- EXERCISE DESCRIPTION -
Would you retype, word for word, the line with "Where should I" and each line after it to the end of the entries below, leaving the pictures out?

Start of DATA UNDER STUDY

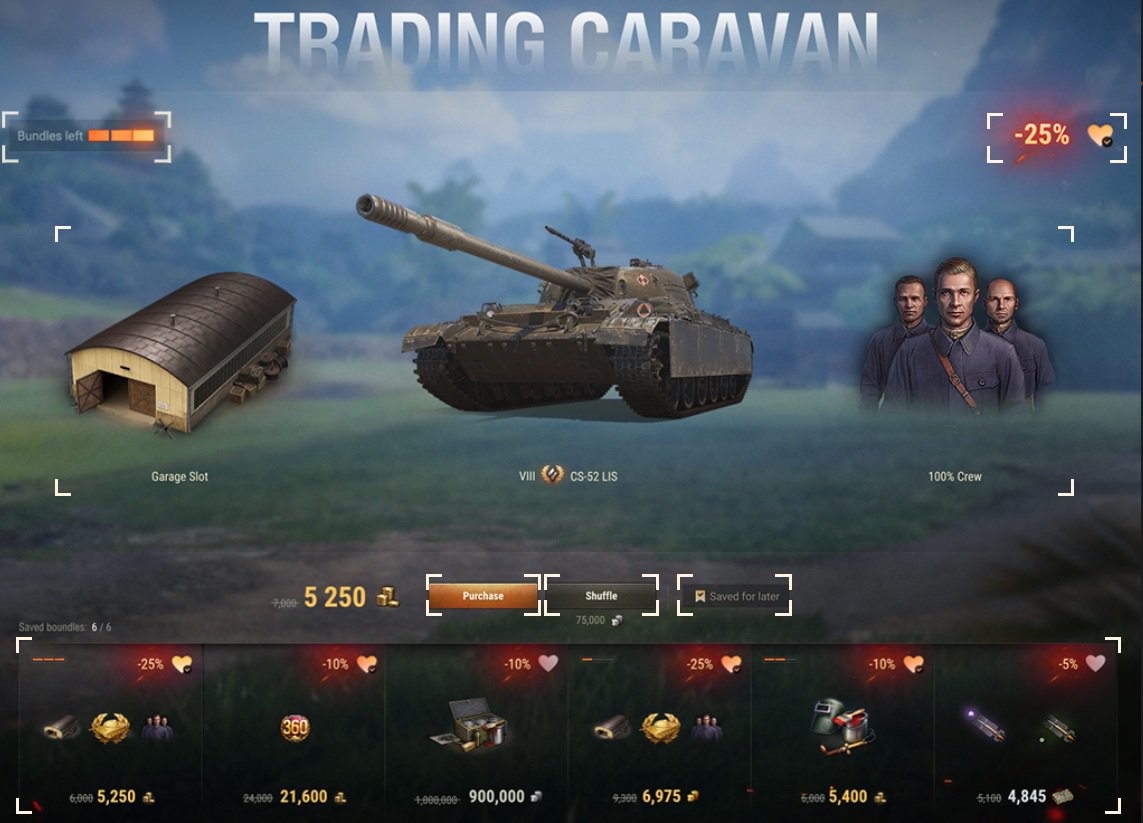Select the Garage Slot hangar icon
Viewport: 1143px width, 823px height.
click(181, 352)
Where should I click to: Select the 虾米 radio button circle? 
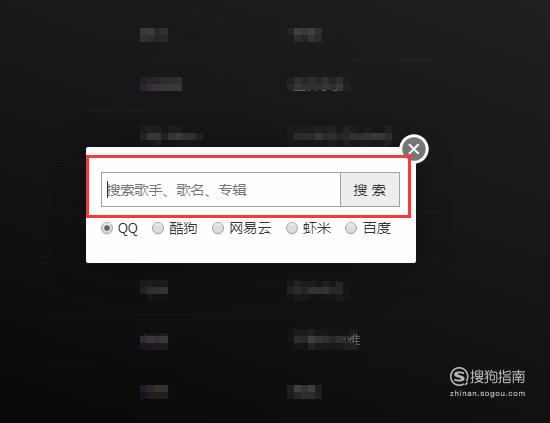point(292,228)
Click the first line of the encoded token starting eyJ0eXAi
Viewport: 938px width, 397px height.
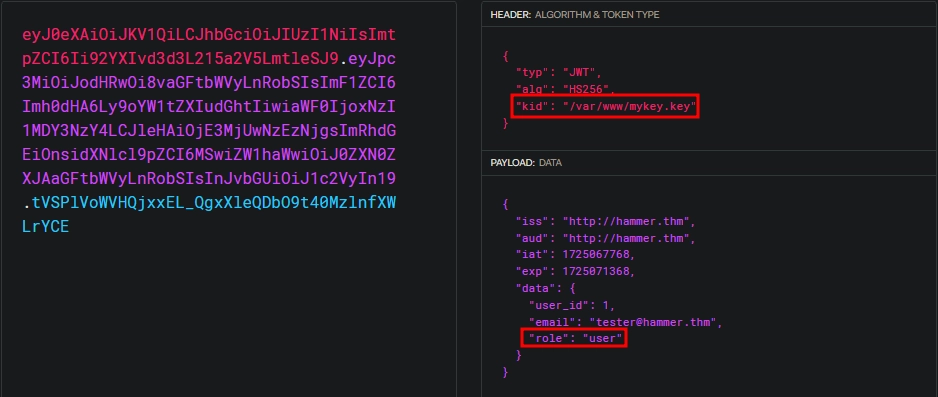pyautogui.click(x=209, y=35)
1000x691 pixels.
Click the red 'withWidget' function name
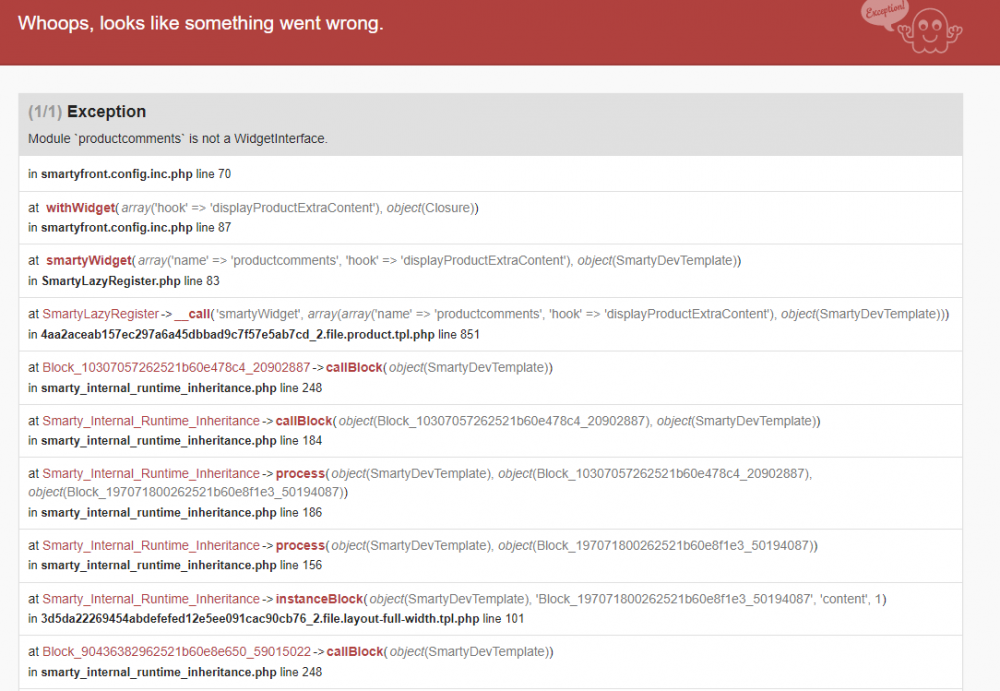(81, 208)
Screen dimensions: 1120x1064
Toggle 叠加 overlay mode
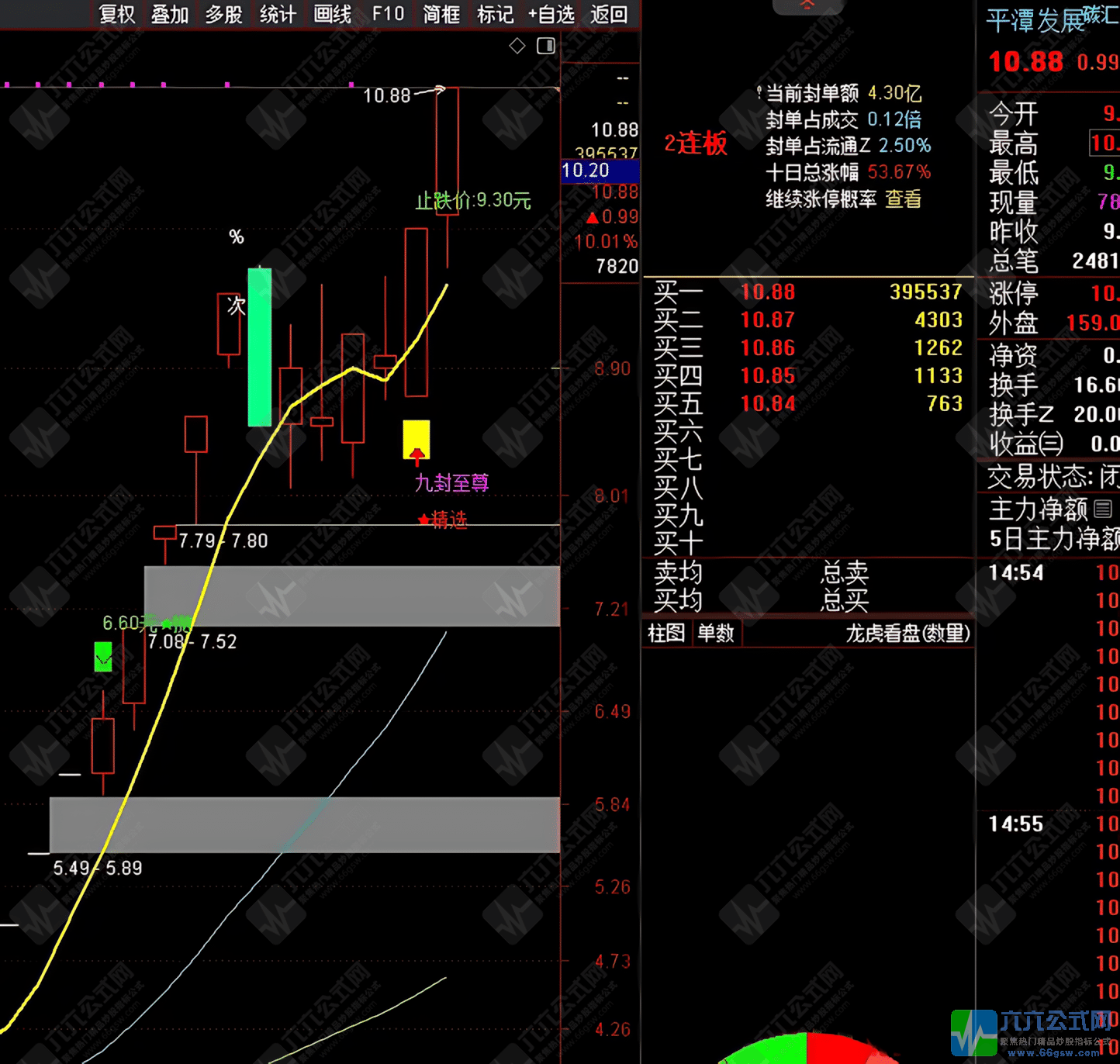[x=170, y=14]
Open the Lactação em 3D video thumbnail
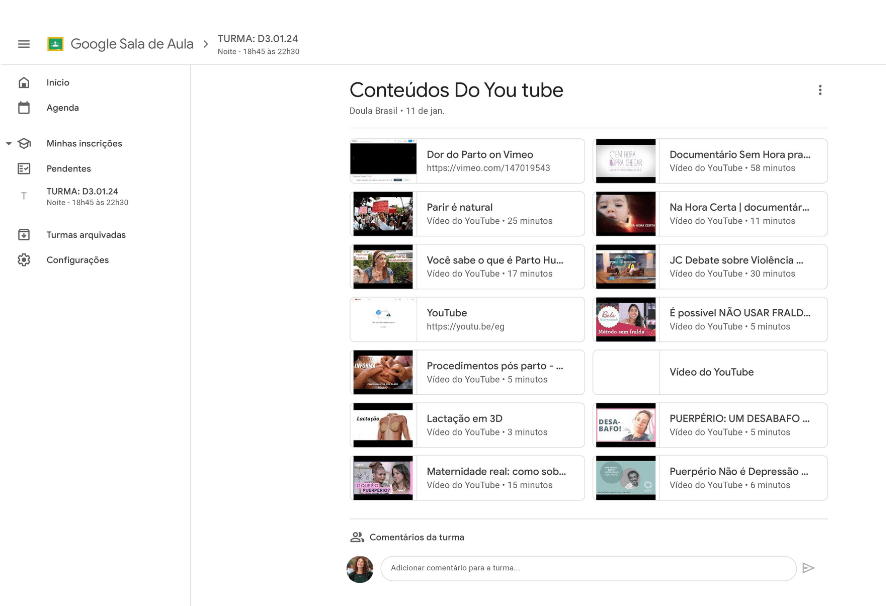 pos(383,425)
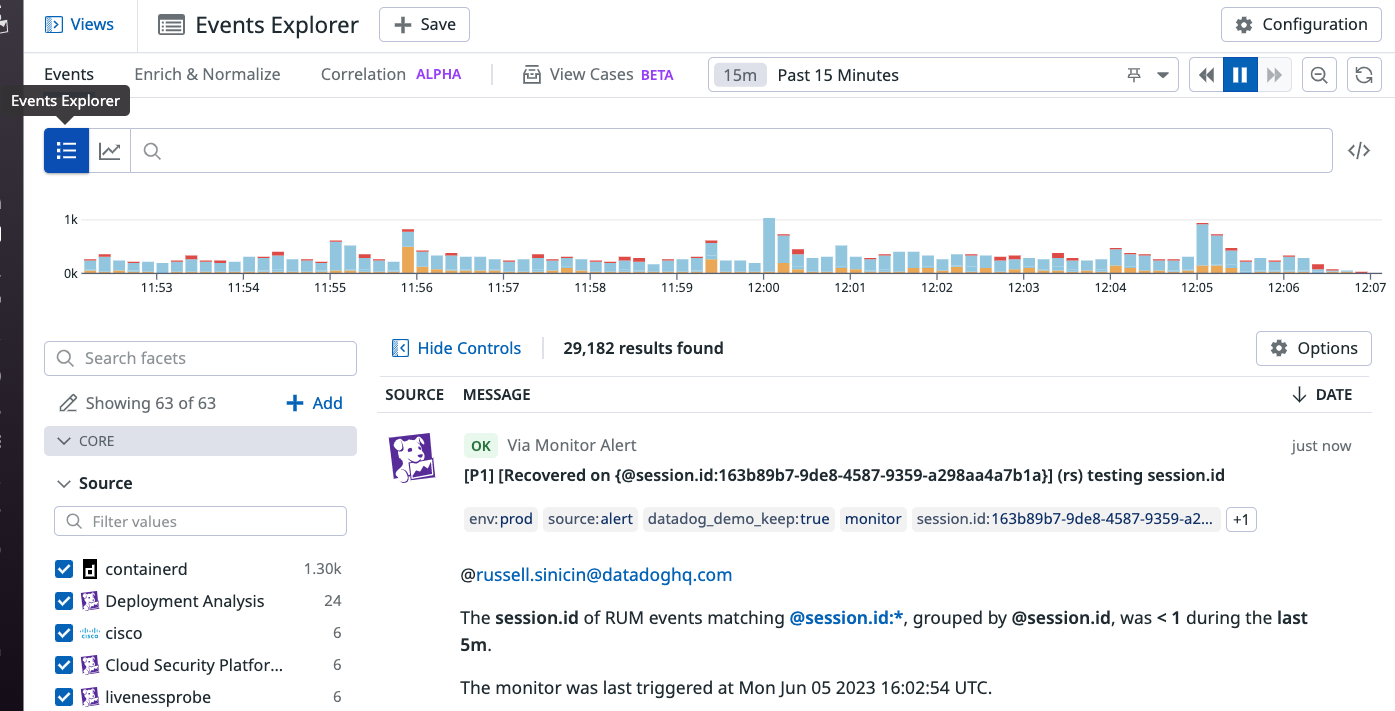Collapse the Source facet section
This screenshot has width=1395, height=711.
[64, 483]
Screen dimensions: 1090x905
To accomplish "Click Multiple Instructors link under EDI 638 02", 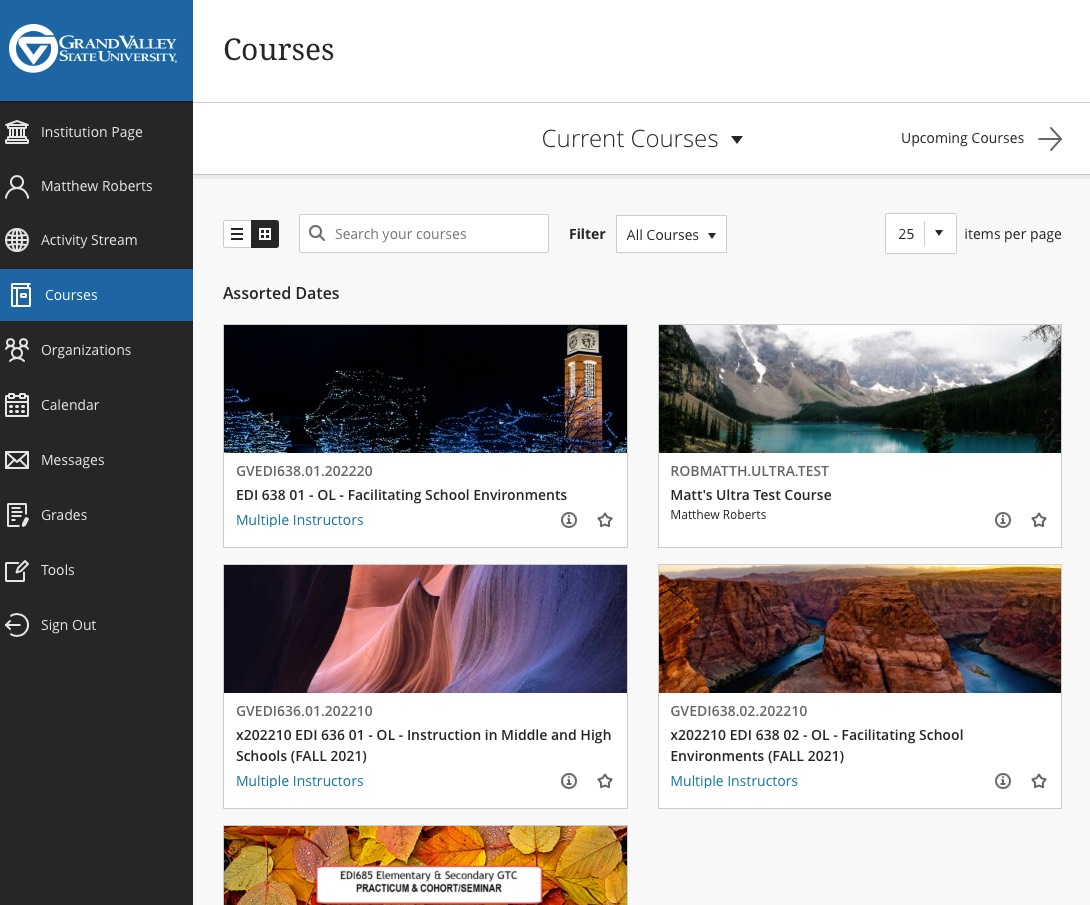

End of DATA UNDER STUDY

- OUTPUT -
Where should I click to: Select the 虾米 radio button circle? 
point(292,228)
Click the first line of the encoded token starting eyJ0eXAi
Viewport: 938px width, 397px height.
pyautogui.click(x=209, y=35)
1000x691 pixels.
Click the red 'withWidget' function name
(81, 208)
Screen dimensions: 1120x1064
Toggle 叠加 overlay mode
[x=170, y=14]
Open the Lactação em 3D video thumbnail
 pos(383,425)
Collapse the Source facet section
This screenshot has width=1395, height=711.
[64, 483]
Screen dimensions: 1090x905
To accomplish "Click Multiple Instructors link under EDI 638 02", 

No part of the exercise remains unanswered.